2009 TNI V1M2 and 2016 TNI Rev. 2.1 V1M2
4.0 Management Requirements §4.1.2 and §4.1.5 a, h, & i
4.2 Management §4.2.1 and §4.2.8.5
4.9 Control of Nonconforming Environmental Testing Work (ISO/IEC 17025:2005(E), Clause 4.9) §4.9.1 a thru e and §4.9.2
4.11 Corrective Action (ISO/IEC 17025:2005(E), Clause 4.11) §4.11.1 thru §4.11.5
5.4 Environmental Methods and Method Validation §5.4.1 first paragraph

EL-V1M1-2009 Proficiency Testing

4.0 REQUIREMENTS FOR ACCREDITATION

4.1 Initial Accreditation

4.1.1 To obtain initial accreditation, the laboratory shall successfully analyze two unique TNI compliant PT samples for each accreditation FoPT that correspond to the fields of accreditation for which it seeks accreditation.

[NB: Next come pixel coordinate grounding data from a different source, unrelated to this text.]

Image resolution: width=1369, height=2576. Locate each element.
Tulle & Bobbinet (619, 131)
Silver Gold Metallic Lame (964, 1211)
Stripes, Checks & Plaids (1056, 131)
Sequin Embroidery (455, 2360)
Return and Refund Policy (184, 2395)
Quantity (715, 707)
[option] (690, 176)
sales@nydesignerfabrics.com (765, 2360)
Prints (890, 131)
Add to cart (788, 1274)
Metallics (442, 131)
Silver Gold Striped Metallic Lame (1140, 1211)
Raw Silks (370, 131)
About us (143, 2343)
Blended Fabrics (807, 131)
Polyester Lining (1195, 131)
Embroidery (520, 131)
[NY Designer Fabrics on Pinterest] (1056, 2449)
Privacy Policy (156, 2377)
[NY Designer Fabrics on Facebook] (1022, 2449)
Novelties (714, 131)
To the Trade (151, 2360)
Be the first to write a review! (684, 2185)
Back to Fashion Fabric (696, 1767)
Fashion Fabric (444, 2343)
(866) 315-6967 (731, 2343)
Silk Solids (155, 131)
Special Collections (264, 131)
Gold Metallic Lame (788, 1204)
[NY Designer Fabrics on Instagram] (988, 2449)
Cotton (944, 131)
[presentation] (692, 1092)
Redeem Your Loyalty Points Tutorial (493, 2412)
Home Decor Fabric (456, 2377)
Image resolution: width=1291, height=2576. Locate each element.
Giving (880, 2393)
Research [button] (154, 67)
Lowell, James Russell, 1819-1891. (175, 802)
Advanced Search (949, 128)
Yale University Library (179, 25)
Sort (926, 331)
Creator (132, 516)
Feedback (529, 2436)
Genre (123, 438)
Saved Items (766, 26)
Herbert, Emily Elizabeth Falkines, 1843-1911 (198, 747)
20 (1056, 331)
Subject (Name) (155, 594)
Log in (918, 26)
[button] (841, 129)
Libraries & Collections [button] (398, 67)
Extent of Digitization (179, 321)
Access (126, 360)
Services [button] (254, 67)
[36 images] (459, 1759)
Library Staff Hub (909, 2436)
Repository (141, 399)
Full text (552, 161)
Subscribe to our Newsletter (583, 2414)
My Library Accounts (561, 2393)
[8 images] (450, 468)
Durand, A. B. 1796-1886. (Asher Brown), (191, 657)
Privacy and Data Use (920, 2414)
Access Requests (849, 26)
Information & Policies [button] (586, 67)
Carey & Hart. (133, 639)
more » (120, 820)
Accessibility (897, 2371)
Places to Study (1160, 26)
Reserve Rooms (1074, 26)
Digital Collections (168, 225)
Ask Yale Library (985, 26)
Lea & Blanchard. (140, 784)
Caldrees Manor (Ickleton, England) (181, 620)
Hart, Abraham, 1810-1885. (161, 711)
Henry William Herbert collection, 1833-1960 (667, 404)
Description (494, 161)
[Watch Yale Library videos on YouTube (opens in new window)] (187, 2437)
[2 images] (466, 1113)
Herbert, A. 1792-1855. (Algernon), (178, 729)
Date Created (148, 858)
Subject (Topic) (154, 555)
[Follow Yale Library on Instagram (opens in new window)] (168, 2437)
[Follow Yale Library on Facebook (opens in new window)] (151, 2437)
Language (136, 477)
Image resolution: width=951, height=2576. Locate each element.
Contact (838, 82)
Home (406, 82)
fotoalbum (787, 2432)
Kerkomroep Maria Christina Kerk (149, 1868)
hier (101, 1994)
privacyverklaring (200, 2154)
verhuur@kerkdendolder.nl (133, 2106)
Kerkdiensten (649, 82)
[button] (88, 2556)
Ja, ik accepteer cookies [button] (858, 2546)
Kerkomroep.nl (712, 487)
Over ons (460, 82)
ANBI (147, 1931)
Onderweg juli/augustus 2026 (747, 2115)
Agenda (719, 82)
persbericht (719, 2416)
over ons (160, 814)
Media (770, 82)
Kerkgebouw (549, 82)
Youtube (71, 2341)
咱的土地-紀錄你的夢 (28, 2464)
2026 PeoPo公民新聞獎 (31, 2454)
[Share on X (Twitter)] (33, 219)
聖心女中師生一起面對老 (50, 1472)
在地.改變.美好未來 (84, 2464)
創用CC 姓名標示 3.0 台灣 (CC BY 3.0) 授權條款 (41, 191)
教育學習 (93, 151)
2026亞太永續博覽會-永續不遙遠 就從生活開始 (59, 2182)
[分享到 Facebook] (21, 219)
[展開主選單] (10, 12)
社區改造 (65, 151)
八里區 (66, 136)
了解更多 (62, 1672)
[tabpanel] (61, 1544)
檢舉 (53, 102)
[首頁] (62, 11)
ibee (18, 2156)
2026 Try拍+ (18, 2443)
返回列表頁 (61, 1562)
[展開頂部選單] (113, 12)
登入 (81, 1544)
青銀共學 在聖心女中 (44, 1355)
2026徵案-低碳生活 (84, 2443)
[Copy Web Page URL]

EL-V1M1-2016-Rev. 2.1Proficiency Testing

5.0 PT Study Frequency Requirements for Accreditation

5.1 Initial Accreditation

5.1.1 Chemical Testing, Radiochemical Testing, Asbestos, and Microbiology

a) The laboratory shall achieve a history of two (2) successful (acceptable scores) PT studies out of the most recent three (3) attempts for each field of accreditation specified in Section 4.1.1 for which the laboratory seeks accreditation.

4.3 Reporting Requirements

4.3.2 The laboratory shall, on or before the closing date of the study, direct the PT Provider to report the PT study performance results directly to the AB(s) designated by the laboratory. For initial accreditation(s), the laboratory shall direct the PT Provider to provide all relevant PT study results to the AB to support their accreditation application.